Şahin Akçap

İtibar

Şahin Akçap

Siyasi kimlik sahiplerinde saygı duyulan en önemli özellik vizyon yani uzak görüşlülük sahibi olmaktır.

 

Eğer ipleriniz başkalarının parmaklarına bağlıysa evlayı cihan olsanız metelik etmezsiniz.

 

Deniliyor ki bin odalı ve rakamları eski para ile katrilyonu geçen ak saray ülkemizin dışarıdaki itibarıymış.

 Yani…

 Maden ocaklarında yaşanan faciaların üzerinden günler geçtiği halde cansız bedenlere günler geçmesine rağmen ulaşamamak… Teknik olarak bir faciayla baş edememek…

 Hayat pahalılığı karşısında yandım anam diyen çalışanlara yüzde üç zammını layık görmek…

 Yurdun dört bir yanındaki yeşillikleri betona teslim etmek…

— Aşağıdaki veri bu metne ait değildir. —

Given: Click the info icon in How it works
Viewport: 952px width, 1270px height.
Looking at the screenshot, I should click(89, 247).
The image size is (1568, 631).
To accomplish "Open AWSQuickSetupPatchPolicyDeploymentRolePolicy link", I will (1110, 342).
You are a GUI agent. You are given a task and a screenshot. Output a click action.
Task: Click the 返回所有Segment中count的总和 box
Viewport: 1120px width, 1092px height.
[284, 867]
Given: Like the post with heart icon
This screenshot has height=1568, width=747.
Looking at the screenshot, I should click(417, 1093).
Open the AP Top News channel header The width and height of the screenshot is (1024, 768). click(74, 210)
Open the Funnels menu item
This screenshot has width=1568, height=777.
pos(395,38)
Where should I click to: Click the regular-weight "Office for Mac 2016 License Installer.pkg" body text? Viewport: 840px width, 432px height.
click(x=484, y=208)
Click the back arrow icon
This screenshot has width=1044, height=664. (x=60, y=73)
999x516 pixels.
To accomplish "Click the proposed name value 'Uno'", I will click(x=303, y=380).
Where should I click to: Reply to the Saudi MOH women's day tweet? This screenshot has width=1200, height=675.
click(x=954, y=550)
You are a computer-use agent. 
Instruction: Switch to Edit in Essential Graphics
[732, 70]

 Hukuk ve özgürlükleri siyasi erkin yandaşı olmayanlara karşı bir silah gibi kullanmak…

 

Eğitimde içerik yerine biçimselliği tercih etmek…

 

Üretim ilişkilerindeki hesapsızlık kitapsızlık yüzünden işsizlerin sayısını çoğaltmak…

 

Ülke sınırlarımızın yolgeçen hanına dönüşmesine seyirci kalmak…

 

Bütün bunlar toplumsal hayatın içinde bir diken gibi çoğalırken siz kalkıp bin odalı cafcaflı, parıltılı, şaşalı bir sarayı ülkemizin dünyaya olan itibarını artırır diyebiliyorsanız eğer verilecek yanıt:

Pes! Sözcüğünden öteye geçebilir mi?

 

Ömer Seyfettin, Pembe İncili Kaftan öyküsünde saygınlığın devletin kesesinden, milletin sırtından yapılmayacağını ne güzel anlatmıştı.

 

Öykü özetle şöyledir…

 

Osmanlı Devleti; elçiliği sevilen, akıllı, zeki, cesur varlık sahibi birine verilir. Bu o iyi insan için hayatının en büyük onuru ve görevi olarak kabul edilir. Çiftini, çubuğunu satan o iyi insan elçi olarak git denilen ülkeye gider. Ne var ki kabul görüldüğü ülkenin devlet katında Şah İsmail vardır. Elçi Muhsin Çelebi aşağılanmak ve gururu kırılmak amacıyla ayakta tutulur. Bu tavır karşısında elçi üzerindeki paha biçilmez pembe incili kaftanı çıkarıp yere serer ve ayakta durmamak için üzerine bağdaş kurup oturur. Ülkesinin kendisine verdiği görev nedenini anlattıktan sonra kalkar ve kapıya yönelir. Arkasından:

 

“Kaftanınızı unuttunuz.”Diyen Protokol görevlisine gururla şu yanıtı verir:

 

“Bizler altımıza serdiğimizi bir daha üstümüze almayız.”

 

Ülkesine dönen Muhsin Çelebi bu görevden kendisine bir pay çıkarmaz. Elçilik görevi için sattığı savdığı malından mülkünden geriye kalan hiçbir şeyi yoktur. Onun için en büyük zenginlik itibardır.

 

Dünyaya yansıyacak itibarımızın, yoksul halkının sırtında yükselen saraylar, köşkler yaptırmak olduğunu sanmak ne yaman çelişkidir değil mi?